En memoria de los caídos, para los escépticos

Las palabras también estuvieron en guerra. Batallaron. Se hirieron entre sí. Se desangraron en las largas noches de invierno mientras paseaban las montañas en busca de refugio.
Las palabras se juntaron y conformaron largas oraciones de odio. Enunciados sobre la desolación. Frases hirientes y maltrechas seducidas por la sensualidad de la guerra.
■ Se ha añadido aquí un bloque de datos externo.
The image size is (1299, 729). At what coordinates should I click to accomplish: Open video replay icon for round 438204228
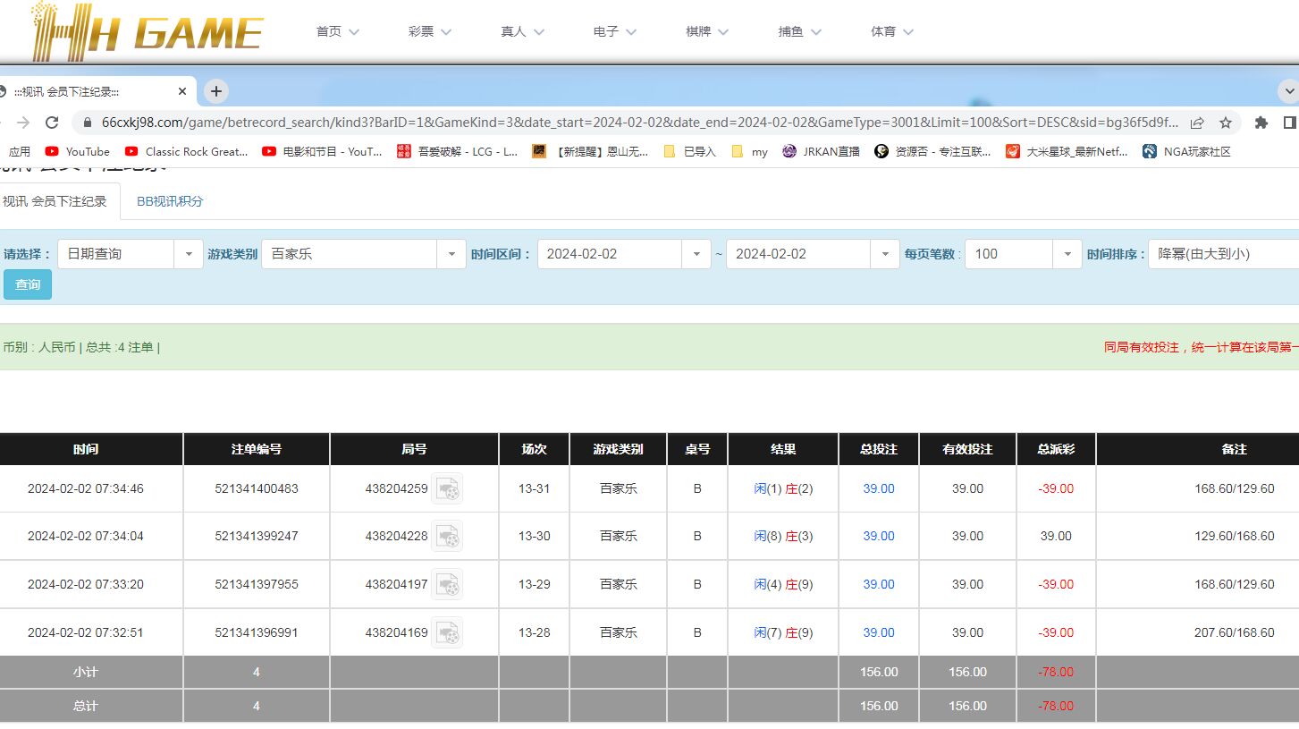447,536
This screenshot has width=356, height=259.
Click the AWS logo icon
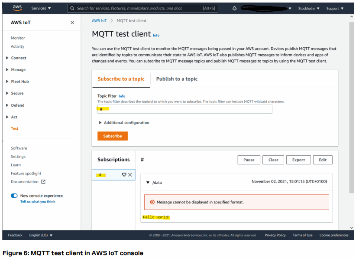[x=17, y=8]
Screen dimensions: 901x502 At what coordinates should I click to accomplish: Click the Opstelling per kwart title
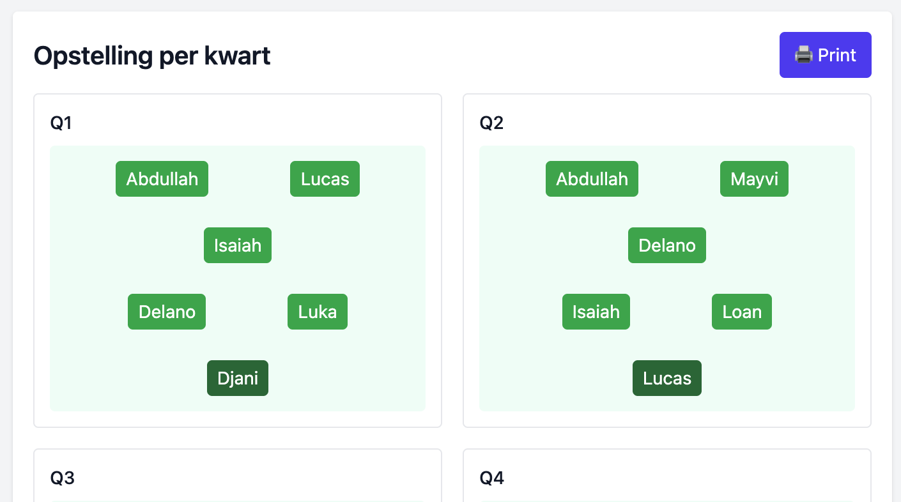[152, 56]
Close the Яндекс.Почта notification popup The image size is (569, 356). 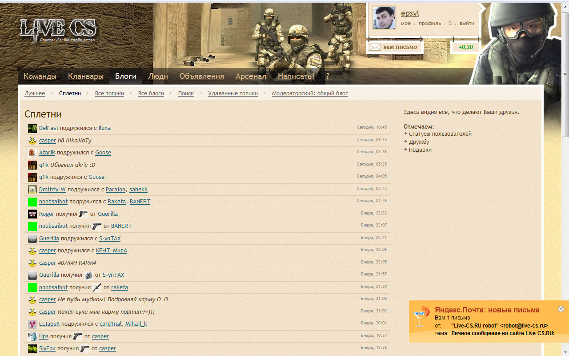[561, 309]
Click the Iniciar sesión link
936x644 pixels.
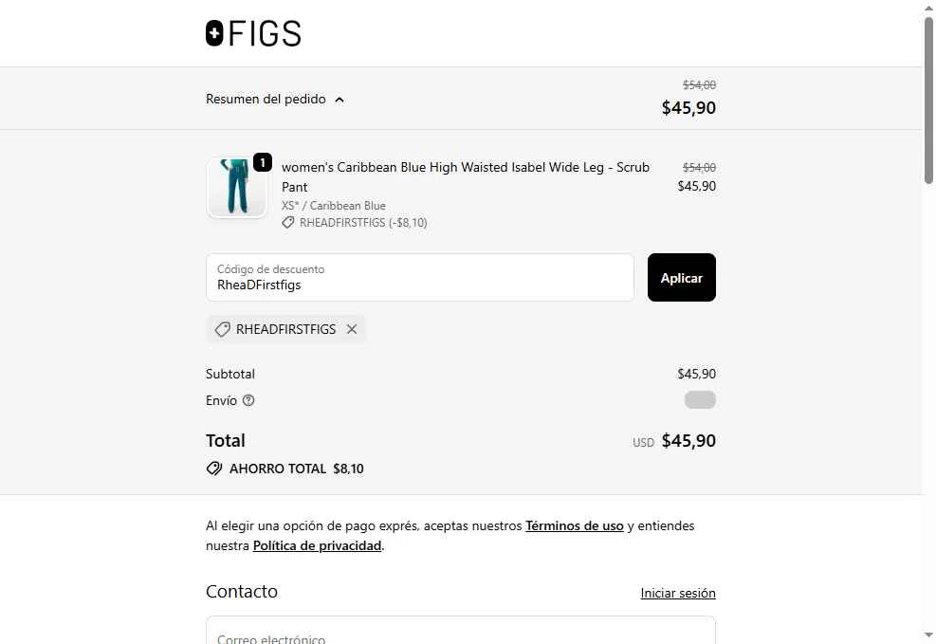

Un día se reunieron las oraciones y conformaron ejércitos de insultos. Enormes párrafos enceguecidos por extrañas formas de pensar de donde fueron excluidas algunas palabras: otro, diferencia, pensar distinto, libertad de ser, vida, justicia, equidad; todas ellas fueron expulsadas del paraíso letal de las confrontaciones. ¡Muere o vive como en este párrafo se enuncia!, decían entonces los evangelios de la sangre.
Y cada día eran más.
De las ciudades llegaron las palabras urbanas, traían en sus bolsillos dagas nocturnas, rifles de pesadumbre, metrallas de venganza, puños de ira y desolación. Se juntaron con los afluentes que bajaban de las montañas buscando en los parajes el sonido del desamparo. Al encontrarse formaron grandes páginas de guerra para escribir una historia milenaria de atrocidades.
Entonces vivimos la profunda noche del libro de la guerra.
El cementerio de las palabras creció en tal magnitud que se hizo necesario derribar las casas del pueblo para tener en donde enterrarlas. Algunas fueron arrojadas a los ríos, otras decapitadas con fraudulentos diccionarios ensangrentados. Los señores de las sombras se hicieron expertos en entrenar cocodrilos para que sus fauces dieran cuenta de los fonemas de la libertad. Algunas palabras fueron arrojadas a los fosos de las serpientes para que el veneno matara sus significados. De noche se escuchaba, en la lejanía, el ronronear de las motosierras despedazando palabras. Todos enloquecieron y los campos quedaron baldíos.
Parecíamos estar condenados a la historia eterna de la sangre.
Pero un día una palabra bajó de la montaña.
Dijo estar cansada de cosechar odios. Descargó sus manoplas sobre el césped y se declaró palabra desarmada. Buscó las otras palabras en conflicto. Temió su muerte. Fue puesta en el anaquel de los juicios y durante días explicó su huida a los campos, acosada por la miseria y las angustias. Relató su largo periplo bajo las bombas de los amaneceres. Narró sus errancias por las lomas de un país en donde los sueños se canjearon por reliquias. Habló del hambre.
Las demás palabras escucharon su relato y tuvieron que hacer gestos para no llorar.
Todas habían sido laceradas por la historia del odio. Todas recordaban una palabra pariente enterrada en un lugar lejano. Todas habían perdido algo.
Entonces desataron la palabra desarmada.
Antes de partir les dio las gracias y se marchó por el asfalto tarareando tonadas extrañas en aquella cartografía del odio.

No la hemos vuelto a ver, lo único que se sabe es que desde aquel día en que fue puesta en libertad la palabra desarmada, nuevos vientos soplan sobre la llanura y las flores han vuelto a crecer en los cementerios.